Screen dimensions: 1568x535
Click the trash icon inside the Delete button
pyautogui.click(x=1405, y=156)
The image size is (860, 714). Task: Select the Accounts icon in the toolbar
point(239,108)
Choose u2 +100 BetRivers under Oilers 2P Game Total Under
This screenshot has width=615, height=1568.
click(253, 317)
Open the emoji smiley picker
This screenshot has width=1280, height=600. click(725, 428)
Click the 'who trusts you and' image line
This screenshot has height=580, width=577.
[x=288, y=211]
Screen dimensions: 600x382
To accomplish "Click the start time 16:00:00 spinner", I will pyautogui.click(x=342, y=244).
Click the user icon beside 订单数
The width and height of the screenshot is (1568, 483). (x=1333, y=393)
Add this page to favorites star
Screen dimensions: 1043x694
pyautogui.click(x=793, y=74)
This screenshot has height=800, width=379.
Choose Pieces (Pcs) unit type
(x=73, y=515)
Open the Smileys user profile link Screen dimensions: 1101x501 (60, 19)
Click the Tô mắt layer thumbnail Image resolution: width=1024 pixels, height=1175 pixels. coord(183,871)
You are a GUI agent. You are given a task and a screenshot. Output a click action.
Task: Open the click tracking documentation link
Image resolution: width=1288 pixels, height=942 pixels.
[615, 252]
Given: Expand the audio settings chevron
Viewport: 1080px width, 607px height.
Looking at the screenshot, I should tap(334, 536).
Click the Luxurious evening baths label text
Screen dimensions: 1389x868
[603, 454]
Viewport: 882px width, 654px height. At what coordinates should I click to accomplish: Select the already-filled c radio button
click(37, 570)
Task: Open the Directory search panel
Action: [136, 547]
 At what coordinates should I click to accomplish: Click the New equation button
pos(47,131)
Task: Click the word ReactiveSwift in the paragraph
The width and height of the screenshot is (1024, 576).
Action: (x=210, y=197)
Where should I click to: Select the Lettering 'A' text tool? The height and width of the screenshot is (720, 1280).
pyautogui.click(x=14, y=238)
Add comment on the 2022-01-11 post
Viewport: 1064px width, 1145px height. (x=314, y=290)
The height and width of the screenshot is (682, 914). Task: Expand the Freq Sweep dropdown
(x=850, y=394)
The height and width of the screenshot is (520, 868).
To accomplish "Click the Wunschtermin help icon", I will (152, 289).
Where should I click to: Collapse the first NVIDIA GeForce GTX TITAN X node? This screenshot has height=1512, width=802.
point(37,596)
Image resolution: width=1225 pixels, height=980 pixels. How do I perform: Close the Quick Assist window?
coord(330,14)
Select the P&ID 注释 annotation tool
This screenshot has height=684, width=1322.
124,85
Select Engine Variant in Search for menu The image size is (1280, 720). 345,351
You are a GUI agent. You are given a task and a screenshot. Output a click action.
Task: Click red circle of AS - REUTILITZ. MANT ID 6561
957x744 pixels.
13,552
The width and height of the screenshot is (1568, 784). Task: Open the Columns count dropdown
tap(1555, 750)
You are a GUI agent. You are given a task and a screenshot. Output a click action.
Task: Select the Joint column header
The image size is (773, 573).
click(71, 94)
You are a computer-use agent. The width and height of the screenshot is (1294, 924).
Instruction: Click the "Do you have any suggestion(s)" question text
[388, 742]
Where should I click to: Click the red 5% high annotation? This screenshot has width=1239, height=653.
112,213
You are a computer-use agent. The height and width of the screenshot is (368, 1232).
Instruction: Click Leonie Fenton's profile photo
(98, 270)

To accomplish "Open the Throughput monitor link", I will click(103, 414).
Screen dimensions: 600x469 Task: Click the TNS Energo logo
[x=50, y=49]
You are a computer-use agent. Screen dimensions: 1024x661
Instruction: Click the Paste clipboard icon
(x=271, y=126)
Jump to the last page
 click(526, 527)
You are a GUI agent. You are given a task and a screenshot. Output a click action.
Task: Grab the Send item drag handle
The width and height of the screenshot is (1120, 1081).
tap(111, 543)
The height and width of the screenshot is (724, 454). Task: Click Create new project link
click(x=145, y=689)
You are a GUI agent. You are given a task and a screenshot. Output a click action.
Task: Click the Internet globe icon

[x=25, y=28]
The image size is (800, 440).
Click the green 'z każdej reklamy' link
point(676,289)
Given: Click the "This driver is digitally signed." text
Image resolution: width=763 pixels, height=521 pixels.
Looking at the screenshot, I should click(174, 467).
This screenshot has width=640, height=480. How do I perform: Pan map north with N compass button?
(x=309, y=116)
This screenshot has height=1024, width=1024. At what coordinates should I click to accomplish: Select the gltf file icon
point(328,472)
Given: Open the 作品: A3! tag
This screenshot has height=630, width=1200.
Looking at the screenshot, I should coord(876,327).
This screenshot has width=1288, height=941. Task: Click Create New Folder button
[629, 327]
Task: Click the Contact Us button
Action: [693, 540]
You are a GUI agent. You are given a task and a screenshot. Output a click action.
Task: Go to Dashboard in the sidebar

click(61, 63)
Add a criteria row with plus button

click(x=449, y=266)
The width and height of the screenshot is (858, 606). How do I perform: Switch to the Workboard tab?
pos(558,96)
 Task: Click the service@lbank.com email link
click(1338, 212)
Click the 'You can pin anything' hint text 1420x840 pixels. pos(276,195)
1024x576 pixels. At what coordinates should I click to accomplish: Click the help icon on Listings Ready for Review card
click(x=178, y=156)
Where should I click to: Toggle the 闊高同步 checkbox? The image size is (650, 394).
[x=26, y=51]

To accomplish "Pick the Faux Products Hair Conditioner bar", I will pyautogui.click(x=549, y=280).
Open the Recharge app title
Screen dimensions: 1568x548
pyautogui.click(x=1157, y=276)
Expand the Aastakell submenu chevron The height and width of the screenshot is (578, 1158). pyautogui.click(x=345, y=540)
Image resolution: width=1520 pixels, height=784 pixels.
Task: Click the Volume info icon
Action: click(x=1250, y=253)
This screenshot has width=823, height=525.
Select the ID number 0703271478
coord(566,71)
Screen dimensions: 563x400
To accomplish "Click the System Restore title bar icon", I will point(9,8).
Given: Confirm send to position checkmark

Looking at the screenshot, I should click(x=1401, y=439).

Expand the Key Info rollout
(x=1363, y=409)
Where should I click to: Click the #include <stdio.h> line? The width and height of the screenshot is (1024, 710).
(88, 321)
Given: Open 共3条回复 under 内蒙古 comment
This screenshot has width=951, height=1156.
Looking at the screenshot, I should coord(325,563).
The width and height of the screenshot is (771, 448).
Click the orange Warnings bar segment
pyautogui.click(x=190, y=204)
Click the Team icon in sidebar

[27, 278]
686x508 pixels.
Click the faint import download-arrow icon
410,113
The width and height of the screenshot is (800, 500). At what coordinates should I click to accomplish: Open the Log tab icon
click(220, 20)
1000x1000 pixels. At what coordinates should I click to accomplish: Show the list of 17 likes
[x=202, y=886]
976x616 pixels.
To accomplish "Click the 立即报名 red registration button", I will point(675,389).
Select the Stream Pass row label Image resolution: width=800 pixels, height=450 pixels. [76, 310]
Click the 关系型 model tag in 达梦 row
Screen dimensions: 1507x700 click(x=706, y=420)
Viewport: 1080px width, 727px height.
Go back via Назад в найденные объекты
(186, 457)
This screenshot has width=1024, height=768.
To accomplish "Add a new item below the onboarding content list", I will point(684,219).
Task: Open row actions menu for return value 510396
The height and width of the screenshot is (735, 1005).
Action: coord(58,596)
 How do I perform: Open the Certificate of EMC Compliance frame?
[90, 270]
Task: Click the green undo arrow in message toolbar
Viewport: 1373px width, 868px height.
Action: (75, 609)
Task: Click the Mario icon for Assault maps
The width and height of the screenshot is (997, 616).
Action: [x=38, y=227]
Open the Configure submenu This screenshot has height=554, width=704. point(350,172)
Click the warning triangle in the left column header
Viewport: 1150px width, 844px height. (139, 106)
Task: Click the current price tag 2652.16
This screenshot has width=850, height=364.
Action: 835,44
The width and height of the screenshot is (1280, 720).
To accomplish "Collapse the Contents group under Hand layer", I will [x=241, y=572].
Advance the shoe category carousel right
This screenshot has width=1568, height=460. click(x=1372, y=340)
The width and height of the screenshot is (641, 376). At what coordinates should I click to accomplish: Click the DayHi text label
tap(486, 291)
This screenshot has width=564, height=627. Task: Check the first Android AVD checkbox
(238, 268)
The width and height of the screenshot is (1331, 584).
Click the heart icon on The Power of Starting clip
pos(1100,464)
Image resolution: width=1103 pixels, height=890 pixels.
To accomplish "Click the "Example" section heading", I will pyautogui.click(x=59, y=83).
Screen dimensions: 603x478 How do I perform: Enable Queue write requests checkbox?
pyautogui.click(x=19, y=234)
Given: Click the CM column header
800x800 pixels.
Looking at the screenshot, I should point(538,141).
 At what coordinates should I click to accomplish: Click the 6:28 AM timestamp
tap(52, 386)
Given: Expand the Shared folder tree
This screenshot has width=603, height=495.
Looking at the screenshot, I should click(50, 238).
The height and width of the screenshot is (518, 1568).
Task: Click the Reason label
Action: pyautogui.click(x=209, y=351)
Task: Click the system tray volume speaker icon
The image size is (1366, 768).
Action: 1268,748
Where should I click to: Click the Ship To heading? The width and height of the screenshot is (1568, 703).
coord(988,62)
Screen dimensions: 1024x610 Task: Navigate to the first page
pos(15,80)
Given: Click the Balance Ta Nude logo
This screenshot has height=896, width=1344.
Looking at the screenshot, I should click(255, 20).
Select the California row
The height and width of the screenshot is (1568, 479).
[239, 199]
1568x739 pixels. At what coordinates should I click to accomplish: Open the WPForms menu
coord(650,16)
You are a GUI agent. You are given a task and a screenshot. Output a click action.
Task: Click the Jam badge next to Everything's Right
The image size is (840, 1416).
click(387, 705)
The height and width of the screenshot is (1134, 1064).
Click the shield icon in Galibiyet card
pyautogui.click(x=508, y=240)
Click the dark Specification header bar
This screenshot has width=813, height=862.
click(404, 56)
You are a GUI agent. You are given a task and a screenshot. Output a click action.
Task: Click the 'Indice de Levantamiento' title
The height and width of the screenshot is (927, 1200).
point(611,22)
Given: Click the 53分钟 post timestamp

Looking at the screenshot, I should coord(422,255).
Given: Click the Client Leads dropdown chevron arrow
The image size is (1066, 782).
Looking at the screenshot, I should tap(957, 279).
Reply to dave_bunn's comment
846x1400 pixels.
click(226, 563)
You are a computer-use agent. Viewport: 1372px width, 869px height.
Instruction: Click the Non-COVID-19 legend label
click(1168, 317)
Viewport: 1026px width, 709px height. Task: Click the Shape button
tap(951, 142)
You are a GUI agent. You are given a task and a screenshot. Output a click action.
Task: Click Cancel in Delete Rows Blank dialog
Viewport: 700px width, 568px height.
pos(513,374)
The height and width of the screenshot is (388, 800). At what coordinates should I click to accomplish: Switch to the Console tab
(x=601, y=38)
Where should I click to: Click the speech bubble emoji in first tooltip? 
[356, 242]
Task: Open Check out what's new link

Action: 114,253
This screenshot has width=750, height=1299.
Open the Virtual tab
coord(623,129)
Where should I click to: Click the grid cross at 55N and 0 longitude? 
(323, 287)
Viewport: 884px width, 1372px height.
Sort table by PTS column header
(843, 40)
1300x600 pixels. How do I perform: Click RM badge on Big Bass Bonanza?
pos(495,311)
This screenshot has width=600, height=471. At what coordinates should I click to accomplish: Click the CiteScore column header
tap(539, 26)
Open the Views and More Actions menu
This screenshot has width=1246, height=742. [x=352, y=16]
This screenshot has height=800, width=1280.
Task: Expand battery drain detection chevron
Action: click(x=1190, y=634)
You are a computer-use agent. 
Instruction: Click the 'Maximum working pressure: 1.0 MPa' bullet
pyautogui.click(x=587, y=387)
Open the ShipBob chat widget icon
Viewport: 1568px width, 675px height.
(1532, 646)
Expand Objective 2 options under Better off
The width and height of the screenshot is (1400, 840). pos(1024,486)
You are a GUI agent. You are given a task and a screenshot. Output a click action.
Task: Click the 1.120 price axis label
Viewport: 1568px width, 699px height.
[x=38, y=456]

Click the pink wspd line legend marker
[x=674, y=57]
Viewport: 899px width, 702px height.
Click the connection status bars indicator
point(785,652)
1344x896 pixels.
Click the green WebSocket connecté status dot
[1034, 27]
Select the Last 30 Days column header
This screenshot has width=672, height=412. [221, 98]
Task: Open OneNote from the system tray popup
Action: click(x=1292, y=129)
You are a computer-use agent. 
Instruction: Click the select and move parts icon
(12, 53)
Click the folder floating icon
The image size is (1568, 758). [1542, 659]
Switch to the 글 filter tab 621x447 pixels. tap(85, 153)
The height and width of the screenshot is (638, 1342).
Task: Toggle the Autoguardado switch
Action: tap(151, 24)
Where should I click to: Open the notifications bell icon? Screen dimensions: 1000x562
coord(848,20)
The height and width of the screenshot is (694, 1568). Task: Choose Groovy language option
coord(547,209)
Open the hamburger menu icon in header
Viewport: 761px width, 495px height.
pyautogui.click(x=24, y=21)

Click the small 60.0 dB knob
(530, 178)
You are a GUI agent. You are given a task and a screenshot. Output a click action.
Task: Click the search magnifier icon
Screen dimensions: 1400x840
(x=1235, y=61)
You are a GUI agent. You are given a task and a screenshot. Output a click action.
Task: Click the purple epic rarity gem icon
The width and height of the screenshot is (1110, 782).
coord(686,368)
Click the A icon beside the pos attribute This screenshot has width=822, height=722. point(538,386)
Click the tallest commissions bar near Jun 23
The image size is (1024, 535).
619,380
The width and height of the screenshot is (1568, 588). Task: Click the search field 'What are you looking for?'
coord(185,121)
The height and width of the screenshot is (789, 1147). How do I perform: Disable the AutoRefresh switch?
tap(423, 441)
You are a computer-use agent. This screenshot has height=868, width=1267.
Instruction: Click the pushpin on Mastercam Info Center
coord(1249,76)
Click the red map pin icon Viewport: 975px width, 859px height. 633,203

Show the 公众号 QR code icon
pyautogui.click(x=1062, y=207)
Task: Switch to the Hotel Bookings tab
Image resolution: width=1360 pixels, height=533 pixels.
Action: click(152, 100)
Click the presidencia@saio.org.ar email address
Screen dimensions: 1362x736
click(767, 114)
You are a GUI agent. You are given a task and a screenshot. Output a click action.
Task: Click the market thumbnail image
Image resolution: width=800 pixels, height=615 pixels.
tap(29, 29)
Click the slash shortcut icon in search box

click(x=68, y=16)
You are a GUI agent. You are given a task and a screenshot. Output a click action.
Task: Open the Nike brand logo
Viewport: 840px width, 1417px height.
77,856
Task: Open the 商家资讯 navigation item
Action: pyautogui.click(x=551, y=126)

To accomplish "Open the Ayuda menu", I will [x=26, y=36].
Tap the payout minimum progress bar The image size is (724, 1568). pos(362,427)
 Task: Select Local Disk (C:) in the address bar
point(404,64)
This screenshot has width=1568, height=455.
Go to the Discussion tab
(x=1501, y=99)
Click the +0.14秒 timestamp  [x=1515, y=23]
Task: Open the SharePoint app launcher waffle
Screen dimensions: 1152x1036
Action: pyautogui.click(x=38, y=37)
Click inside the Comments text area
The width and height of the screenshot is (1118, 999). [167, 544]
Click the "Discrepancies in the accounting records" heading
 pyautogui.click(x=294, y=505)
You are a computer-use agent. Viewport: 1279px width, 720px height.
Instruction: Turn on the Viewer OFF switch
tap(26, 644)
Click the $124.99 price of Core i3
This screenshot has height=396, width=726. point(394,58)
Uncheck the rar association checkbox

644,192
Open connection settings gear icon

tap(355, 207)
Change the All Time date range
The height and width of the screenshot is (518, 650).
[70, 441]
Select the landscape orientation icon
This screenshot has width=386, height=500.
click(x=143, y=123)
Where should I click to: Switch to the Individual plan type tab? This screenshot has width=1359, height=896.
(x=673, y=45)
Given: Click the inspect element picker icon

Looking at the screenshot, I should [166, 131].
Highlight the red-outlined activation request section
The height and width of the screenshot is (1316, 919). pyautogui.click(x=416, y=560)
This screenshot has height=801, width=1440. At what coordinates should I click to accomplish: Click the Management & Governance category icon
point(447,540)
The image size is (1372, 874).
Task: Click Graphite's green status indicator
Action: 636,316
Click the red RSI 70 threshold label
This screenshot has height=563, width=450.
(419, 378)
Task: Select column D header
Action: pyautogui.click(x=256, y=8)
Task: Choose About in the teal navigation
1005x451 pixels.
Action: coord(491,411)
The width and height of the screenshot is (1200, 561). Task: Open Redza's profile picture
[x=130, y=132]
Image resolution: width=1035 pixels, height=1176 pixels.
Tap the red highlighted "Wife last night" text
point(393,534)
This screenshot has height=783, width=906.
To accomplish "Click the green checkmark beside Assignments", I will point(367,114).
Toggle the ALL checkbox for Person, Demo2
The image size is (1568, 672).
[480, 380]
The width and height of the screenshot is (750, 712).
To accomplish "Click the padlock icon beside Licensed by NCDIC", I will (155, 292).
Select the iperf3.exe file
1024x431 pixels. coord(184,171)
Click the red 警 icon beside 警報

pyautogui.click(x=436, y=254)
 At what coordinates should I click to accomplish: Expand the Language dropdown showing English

⁂

### YOUR TASK
When a line in the material above holds the word "thumbnail", copy that line.

### TASK ANSWER
Click the Tô mắt layer thumbnail Image resolution: width=1024 pixels, height=1175 pixels. coord(183,871)
Task: Click the market thumbnail image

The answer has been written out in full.